• Given entries:
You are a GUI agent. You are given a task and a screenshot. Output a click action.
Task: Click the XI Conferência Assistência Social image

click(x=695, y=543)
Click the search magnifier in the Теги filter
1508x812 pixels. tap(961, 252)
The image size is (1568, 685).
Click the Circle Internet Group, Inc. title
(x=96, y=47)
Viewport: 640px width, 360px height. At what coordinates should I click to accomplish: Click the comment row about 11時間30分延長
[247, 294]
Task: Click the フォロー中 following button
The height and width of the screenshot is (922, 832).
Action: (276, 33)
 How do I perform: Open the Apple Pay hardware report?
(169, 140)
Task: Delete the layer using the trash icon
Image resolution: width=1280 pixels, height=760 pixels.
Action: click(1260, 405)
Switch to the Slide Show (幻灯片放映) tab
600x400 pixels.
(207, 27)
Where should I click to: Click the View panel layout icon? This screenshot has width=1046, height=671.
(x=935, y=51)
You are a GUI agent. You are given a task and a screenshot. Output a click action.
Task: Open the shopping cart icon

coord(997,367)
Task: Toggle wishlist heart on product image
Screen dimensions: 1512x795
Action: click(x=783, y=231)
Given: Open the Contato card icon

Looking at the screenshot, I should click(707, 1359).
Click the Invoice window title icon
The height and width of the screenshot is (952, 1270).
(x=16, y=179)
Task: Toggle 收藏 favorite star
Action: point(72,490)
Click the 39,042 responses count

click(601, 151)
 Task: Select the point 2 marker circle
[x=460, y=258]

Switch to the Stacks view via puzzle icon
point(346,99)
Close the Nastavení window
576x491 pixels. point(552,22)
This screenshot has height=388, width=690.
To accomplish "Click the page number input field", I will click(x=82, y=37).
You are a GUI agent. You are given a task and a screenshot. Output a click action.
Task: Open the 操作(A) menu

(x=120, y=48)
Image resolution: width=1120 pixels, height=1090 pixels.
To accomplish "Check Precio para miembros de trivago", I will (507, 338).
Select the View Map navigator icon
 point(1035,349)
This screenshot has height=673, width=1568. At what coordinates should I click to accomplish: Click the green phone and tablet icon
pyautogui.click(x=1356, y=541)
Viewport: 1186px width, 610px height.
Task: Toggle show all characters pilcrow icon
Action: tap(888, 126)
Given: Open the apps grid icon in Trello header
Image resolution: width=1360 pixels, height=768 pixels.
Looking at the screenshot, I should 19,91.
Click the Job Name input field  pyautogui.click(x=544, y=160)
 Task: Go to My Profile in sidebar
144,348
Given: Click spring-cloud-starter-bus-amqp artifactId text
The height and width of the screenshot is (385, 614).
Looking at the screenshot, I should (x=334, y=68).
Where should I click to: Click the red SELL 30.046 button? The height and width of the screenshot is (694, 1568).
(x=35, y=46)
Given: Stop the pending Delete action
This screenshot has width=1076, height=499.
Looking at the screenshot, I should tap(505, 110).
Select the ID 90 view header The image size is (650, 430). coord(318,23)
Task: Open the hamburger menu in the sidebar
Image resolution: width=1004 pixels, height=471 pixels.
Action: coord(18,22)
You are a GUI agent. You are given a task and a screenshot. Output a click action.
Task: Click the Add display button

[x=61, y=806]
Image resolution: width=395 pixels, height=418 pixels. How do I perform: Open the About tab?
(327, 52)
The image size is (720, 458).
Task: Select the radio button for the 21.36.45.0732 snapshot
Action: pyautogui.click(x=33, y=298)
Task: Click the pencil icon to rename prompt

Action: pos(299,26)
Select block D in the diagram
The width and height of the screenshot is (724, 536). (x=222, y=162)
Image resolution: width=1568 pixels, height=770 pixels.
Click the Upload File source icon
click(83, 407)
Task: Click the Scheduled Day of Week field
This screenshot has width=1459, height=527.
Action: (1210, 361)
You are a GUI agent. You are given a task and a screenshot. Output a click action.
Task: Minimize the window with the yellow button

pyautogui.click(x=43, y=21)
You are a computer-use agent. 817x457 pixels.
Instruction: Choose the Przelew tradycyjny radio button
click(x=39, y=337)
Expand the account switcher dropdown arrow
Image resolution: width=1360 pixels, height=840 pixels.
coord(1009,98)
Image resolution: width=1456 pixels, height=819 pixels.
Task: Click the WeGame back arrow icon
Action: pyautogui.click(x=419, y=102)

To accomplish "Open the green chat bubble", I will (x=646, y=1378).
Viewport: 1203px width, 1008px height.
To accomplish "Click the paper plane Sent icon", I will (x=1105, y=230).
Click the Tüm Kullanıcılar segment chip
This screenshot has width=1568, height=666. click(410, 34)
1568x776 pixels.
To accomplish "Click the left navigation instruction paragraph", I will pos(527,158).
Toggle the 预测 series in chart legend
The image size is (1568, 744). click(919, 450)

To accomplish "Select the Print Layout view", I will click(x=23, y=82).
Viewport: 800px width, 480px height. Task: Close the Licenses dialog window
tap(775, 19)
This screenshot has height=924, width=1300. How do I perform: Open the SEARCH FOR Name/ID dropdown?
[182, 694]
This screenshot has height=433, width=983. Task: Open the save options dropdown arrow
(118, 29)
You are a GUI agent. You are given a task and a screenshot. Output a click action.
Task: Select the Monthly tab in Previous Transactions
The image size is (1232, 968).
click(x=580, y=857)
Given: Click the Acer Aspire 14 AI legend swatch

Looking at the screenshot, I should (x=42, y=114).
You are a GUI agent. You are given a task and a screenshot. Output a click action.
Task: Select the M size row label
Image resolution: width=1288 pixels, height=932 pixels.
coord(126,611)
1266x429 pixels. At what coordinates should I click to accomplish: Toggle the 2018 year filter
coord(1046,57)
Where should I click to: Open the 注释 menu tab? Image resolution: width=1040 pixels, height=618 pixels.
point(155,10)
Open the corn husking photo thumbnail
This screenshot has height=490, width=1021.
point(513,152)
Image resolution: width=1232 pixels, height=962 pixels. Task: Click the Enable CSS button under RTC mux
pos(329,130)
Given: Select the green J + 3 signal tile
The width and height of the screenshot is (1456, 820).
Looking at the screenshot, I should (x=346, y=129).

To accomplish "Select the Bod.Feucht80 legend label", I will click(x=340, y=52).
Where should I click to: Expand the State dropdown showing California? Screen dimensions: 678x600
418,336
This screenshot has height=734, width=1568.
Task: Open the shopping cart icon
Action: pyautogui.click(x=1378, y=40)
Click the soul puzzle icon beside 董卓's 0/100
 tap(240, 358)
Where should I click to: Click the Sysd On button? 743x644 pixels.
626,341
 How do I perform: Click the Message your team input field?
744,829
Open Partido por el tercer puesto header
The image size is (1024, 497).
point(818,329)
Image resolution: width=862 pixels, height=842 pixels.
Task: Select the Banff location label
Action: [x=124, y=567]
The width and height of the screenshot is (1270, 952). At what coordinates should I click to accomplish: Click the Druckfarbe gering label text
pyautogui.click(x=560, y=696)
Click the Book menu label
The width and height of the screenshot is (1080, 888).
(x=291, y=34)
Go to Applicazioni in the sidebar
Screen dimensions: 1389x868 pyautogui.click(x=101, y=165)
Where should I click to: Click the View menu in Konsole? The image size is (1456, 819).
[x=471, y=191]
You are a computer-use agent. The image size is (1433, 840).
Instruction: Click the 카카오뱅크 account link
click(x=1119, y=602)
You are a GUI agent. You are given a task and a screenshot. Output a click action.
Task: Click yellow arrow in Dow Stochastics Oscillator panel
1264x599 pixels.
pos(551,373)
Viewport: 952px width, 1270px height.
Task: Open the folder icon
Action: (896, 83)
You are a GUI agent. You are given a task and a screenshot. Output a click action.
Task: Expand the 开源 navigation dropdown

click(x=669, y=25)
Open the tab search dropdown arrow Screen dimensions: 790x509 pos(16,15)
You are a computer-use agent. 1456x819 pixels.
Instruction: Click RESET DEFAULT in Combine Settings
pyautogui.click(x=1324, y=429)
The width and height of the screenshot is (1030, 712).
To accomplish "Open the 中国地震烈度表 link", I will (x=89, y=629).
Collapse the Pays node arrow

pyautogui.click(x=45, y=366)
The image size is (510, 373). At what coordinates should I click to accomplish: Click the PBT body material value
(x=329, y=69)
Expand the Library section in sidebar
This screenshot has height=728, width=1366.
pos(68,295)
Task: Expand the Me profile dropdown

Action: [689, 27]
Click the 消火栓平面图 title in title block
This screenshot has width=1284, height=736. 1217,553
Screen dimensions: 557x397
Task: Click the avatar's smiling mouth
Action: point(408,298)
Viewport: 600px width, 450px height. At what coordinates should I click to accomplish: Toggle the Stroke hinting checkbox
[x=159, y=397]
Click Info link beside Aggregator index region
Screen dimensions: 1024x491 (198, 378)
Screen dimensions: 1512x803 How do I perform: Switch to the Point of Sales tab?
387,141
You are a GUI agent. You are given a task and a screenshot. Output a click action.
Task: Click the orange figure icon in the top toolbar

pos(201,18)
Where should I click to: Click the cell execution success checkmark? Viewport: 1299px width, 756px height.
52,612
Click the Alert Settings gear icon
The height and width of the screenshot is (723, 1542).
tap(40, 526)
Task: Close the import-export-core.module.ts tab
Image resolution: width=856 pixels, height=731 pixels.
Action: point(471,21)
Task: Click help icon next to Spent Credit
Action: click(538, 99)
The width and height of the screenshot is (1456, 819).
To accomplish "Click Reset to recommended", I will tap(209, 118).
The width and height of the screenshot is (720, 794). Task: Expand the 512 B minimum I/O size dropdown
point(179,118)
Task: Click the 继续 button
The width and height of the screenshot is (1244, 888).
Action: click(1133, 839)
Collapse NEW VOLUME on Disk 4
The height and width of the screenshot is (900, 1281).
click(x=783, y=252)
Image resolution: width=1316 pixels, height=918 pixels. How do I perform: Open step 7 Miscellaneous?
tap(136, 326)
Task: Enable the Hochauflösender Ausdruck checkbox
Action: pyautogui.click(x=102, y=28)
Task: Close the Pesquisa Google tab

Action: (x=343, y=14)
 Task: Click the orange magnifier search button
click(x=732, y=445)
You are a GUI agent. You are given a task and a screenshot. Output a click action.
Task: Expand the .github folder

• Exercise details:
Rewrite the lines that begin at the one containing "Task: Toggle wishlist heart on product image" and end after the one containing "Looking at the screenshot, I should (x=334, y=68).", substituting "Launch" for "Open" and leaving everything else unchanged.

• Written solution:
Task: Toggle wishlist heart on product image
Screen dimensions: 1512x795
Action: click(x=783, y=231)
Given: Launch the Contato card icon

Looking at the screenshot, I should click(707, 1359).
Click the Invoice window title icon
The height and width of the screenshot is (952, 1270).
(x=16, y=179)
Task: Toggle 收藏 favorite star
Action: point(72,490)
Click the 39,042 responses count

click(601, 151)
 Task: Select the point 2 marker circle
[x=460, y=258]

Switch to the Stacks view via puzzle icon
point(346,99)
Close the Nastavení window
576x491 pixels. point(552,22)
This screenshot has height=388, width=690.
To accomplish "Click the page number input field", I will click(x=82, y=37).
You are a GUI agent. You are given a task and a screenshot. Output a click action.
Task: Launch the 操作(A) menu

(x=120, y=48)
Image resolution: width=1120 pixels, height=1090 pixels.
To accomplish "Check Precio para miembros de trivago", I will (507, 338).
Select the View Map navigator icon
 point(1035,349)
This screenshot has height=673, width=1568. At what coordinates should I click to accomplish: Click the green phone and tablet icon
pyautogui.click(x=1356, y=541)
Viewport: 1186px width, 610px height.
Task: Toggle show all characters pilcrow icon
Action: tap(888, 126)
Given: Launch the apps grid icon in Trello header
Image resolution: width=1360 pixels, height=768 pixels.
Looking at the screenshot, I should 19,91.
Click the Job Name input field  pyautogui.click(x=544, y=160)
 Task: Go to My Profile in sidebar
144,348
Given: Click spring-cloud-starter-bus-amqp artifactId text
The height and width of the screenshot is (385, 614).
Looking at the screenshot, I should (x=334, y=68).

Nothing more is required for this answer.